Figure 6.

Simultaneous inhibition of ERK, IGF1R and autophagy is cytotoxic in 2D and 3D culture models and inhibits human PDAC organoid growth. A, Flow cytometric determination of apoptosis measured by FITC-annexin V and propidium iodide staining of Pa14C cells treated with CQ (6 μM), BMS-754807 (IGF1Ri), SCH772984 (ERKi), or in multiple combinations (72 hours) as denoted in the figure. Data represent four independent experiments. B, Integrated CellTox fluorescence of Pa14C spheroids was measured following treatment with a matrix of BMS-754807 (IGF1Ri) and SCH772984 (ERKi) in the presence and absence of CQ (6 μM) and CellTox (500 nM, 72 hours). Percent change from DMSO control was calculated for each condition. Data represent average of at least three independent experiments.
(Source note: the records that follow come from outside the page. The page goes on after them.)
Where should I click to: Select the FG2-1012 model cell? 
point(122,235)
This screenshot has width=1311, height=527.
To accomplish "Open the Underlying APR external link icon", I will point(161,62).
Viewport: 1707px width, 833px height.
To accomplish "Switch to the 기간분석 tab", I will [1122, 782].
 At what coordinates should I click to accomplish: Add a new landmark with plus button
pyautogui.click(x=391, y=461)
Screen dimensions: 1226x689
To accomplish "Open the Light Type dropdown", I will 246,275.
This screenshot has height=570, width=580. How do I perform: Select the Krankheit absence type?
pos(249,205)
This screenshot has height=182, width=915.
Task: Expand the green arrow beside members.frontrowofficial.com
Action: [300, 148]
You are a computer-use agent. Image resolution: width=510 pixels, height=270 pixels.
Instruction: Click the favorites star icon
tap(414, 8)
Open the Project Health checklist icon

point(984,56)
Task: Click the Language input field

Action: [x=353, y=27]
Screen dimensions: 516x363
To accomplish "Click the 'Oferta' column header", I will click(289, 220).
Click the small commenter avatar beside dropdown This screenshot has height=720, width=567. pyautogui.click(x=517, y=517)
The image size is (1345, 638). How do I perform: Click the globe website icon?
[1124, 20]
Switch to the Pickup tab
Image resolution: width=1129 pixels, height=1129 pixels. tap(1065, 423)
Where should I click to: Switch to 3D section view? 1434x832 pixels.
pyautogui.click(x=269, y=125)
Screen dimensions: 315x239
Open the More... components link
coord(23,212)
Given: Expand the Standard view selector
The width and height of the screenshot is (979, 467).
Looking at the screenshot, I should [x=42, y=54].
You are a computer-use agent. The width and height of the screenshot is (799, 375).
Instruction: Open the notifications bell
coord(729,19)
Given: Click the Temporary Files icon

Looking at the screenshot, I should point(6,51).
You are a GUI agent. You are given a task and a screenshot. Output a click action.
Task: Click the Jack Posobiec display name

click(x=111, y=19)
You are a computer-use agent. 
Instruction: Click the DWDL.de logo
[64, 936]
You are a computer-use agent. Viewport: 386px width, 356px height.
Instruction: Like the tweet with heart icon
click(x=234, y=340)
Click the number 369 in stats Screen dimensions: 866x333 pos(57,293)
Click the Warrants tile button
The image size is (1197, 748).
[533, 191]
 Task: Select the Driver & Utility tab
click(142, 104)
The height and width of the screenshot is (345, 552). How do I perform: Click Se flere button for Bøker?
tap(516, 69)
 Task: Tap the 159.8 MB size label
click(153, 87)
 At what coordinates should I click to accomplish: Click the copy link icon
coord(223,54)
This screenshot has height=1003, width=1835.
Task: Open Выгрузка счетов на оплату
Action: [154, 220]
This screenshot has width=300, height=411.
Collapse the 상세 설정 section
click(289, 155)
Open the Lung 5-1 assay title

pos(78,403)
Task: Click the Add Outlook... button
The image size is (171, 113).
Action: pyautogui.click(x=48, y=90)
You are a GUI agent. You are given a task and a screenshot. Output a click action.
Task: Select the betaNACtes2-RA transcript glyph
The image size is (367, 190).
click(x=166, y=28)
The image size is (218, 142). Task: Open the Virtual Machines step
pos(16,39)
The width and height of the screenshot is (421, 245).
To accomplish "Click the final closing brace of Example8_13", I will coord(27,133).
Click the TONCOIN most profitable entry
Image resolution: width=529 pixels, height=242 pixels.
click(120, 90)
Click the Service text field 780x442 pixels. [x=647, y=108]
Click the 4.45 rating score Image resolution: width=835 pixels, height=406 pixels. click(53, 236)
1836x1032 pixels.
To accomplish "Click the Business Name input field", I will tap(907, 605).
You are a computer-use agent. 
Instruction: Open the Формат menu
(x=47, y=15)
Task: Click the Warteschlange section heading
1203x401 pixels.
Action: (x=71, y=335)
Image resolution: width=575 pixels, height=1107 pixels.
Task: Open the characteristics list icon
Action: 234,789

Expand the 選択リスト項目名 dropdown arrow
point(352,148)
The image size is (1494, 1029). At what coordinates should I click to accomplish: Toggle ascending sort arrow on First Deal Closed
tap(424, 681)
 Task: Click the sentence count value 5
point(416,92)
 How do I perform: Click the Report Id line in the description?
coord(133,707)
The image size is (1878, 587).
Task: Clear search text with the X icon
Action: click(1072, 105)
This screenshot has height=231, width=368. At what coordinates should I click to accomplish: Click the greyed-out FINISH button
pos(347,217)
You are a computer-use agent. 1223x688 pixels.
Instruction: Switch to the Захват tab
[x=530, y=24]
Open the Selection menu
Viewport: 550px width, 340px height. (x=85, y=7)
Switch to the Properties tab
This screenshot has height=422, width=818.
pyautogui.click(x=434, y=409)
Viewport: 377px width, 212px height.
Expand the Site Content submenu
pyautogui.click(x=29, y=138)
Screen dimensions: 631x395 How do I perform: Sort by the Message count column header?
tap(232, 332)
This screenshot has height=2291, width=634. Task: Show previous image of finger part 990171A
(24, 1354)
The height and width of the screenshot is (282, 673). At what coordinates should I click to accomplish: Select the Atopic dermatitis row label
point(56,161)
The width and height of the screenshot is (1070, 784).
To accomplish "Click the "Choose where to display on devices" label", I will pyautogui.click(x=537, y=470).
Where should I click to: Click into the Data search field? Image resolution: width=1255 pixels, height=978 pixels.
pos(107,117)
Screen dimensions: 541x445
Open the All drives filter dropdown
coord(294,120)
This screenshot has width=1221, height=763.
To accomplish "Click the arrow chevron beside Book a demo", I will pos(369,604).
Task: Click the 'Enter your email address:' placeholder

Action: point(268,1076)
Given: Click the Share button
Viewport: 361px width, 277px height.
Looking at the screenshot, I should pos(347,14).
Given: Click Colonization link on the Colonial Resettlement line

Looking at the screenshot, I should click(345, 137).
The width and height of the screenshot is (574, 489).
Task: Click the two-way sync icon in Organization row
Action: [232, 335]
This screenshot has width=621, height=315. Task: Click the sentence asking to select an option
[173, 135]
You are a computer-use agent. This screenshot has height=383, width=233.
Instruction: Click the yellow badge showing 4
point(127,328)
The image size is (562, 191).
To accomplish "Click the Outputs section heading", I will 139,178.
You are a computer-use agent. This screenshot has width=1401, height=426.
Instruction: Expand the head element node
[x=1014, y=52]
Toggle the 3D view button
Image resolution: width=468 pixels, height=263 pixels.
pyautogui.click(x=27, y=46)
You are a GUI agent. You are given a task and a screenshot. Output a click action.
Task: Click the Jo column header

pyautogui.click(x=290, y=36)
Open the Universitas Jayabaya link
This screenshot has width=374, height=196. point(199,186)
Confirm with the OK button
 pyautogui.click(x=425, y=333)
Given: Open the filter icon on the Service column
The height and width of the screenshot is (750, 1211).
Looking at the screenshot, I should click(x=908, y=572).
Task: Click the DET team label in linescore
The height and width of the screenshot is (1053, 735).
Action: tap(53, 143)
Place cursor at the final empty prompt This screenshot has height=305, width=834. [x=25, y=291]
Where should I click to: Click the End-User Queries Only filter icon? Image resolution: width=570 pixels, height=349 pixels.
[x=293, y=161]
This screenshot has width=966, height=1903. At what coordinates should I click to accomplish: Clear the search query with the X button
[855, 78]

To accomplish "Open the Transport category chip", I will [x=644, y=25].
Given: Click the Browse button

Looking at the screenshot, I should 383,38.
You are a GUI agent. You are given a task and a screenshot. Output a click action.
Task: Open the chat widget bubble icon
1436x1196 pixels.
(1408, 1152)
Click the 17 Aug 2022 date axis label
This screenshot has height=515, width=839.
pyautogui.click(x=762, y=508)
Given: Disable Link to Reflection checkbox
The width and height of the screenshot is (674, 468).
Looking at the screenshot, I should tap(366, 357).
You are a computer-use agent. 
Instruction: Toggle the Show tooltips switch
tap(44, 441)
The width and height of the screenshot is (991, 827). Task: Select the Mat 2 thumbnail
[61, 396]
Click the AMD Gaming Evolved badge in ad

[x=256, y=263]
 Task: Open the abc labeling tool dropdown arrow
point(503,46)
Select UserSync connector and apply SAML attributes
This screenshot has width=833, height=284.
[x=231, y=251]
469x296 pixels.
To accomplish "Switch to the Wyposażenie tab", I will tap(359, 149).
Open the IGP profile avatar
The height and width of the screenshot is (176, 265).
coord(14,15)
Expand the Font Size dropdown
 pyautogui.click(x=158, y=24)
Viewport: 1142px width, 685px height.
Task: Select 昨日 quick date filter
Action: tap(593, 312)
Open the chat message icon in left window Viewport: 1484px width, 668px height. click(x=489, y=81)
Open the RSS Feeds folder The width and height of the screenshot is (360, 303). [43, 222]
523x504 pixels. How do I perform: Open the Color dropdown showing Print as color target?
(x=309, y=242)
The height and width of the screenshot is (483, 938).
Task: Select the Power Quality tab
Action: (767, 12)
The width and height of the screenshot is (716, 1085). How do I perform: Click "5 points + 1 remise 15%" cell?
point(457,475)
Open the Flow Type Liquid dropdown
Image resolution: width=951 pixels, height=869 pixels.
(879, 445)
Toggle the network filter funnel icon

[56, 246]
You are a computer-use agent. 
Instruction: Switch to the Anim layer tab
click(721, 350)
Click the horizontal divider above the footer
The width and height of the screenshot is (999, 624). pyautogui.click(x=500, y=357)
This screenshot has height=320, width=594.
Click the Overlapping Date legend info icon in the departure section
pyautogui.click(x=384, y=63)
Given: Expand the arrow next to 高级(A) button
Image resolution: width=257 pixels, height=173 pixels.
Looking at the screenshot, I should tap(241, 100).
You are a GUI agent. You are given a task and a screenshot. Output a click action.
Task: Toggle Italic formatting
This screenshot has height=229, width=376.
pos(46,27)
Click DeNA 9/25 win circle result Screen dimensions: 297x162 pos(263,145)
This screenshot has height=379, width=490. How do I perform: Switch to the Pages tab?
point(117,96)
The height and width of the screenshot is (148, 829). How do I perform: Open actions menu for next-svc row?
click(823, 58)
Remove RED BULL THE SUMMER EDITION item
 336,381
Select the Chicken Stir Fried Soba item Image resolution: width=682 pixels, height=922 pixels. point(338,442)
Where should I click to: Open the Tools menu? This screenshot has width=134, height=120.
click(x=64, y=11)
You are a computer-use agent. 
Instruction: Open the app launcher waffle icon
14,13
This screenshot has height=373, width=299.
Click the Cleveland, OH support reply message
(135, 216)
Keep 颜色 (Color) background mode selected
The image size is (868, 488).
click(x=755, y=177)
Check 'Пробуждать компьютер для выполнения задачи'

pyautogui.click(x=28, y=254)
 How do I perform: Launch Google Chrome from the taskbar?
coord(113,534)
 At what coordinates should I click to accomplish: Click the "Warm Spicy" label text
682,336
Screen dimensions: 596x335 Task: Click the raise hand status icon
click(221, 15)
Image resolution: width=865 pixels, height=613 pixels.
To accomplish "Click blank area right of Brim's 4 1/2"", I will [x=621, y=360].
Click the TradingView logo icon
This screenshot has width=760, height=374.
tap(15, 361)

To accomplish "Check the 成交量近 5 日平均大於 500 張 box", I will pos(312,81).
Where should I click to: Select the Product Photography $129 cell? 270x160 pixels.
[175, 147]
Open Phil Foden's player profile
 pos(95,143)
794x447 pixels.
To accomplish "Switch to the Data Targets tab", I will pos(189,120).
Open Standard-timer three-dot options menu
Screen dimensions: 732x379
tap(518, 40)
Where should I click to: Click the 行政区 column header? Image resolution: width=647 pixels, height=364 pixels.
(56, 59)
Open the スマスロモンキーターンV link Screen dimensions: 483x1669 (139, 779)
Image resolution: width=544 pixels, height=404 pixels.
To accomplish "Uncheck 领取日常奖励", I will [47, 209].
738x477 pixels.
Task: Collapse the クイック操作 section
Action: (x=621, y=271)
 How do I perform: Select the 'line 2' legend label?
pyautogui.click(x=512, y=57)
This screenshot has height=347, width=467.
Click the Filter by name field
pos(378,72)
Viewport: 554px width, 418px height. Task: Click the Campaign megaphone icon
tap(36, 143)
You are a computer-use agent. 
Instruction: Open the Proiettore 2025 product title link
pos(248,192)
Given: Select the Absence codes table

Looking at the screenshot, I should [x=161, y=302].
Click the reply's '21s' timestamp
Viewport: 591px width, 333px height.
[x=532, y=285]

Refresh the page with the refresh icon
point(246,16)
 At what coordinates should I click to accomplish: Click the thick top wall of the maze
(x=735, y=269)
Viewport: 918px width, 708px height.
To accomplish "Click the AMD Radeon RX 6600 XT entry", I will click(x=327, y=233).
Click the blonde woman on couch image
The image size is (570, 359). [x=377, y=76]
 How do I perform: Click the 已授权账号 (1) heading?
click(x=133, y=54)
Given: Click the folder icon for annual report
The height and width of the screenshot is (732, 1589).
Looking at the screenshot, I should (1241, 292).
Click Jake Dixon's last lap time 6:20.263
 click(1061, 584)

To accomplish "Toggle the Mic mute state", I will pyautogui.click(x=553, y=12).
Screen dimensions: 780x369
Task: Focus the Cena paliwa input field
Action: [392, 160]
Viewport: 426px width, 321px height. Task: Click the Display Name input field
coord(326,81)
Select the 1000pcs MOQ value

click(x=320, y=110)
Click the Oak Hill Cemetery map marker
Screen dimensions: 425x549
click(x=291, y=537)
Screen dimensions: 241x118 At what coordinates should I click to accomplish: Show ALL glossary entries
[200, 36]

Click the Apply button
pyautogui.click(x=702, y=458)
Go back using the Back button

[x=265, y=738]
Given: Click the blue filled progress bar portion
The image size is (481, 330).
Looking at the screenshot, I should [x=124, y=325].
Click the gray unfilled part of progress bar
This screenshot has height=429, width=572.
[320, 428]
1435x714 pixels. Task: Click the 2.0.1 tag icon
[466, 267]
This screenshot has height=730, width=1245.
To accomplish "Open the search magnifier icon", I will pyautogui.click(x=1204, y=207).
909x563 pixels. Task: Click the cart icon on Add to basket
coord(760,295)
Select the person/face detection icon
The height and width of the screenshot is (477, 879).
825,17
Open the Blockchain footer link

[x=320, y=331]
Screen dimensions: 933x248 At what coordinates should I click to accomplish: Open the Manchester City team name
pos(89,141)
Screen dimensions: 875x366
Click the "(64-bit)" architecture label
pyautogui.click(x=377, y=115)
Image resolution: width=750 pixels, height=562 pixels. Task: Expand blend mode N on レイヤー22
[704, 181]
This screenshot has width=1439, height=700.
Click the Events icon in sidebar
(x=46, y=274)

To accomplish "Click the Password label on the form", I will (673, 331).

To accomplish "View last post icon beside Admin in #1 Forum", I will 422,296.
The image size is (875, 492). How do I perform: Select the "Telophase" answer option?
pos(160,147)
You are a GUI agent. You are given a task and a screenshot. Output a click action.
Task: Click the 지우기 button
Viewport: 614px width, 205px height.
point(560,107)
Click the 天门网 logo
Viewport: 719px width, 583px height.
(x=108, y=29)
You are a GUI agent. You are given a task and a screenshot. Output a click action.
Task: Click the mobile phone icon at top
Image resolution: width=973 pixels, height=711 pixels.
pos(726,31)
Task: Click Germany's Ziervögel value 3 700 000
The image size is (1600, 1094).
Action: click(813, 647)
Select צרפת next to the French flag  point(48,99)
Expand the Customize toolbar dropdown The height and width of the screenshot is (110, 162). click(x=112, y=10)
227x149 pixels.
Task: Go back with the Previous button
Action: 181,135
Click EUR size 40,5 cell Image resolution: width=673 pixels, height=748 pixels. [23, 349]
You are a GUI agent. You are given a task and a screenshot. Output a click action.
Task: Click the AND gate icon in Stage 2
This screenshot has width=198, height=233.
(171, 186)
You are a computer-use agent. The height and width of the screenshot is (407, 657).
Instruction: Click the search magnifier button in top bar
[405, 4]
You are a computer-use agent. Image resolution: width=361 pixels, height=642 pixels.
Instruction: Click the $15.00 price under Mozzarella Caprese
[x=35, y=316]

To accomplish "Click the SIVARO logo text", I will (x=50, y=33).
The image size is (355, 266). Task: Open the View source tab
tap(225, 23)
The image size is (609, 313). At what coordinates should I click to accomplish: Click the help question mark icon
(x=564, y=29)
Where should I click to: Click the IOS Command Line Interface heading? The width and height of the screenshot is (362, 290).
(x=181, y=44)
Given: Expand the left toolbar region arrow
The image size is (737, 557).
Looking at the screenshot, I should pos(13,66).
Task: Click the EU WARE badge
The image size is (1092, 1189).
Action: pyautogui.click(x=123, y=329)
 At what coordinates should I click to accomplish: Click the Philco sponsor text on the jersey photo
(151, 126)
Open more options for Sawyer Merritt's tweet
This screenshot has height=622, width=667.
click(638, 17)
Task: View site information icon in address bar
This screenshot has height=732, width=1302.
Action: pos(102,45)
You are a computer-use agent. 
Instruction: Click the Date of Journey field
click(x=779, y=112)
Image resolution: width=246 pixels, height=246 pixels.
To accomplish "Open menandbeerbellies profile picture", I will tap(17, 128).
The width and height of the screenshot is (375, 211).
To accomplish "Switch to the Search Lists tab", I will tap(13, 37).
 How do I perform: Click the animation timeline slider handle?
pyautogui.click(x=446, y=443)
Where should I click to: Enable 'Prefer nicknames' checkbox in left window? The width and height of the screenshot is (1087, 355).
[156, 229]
C, Percent change of CellTox fluorescence was summed across the entire ERKi and IGF1Ri matrix as shown in B for each cell line and normalized by the sum for the (−) CQ control condition. D, Human pancreatic cancer organoids were treated with SCH772984 (500 nM), CQ (10 μM), or the combination (7 days). Data represent the percent inhibition following CellTiter-Glo 3D assay of three independent experiments. E, Representative images of human PT3 and hM1A organoids following treatment with BMS-754807 (IGF1Ri, 31.25 nM), SCH772984 (ERKi, 500 nM), and the combination, with or without CQ (10 μM, 7 days). F, Percent of growth inhibition based on CellTiter-Glo 3D assay of human PDAC organoids treated with BMS-754807 (IGFRi), alone or in combination with CQ (10 μM), SCH772984 (ERKi, 500 nM), or both CQ and SCH772984. Data represent the average of three independent experiments.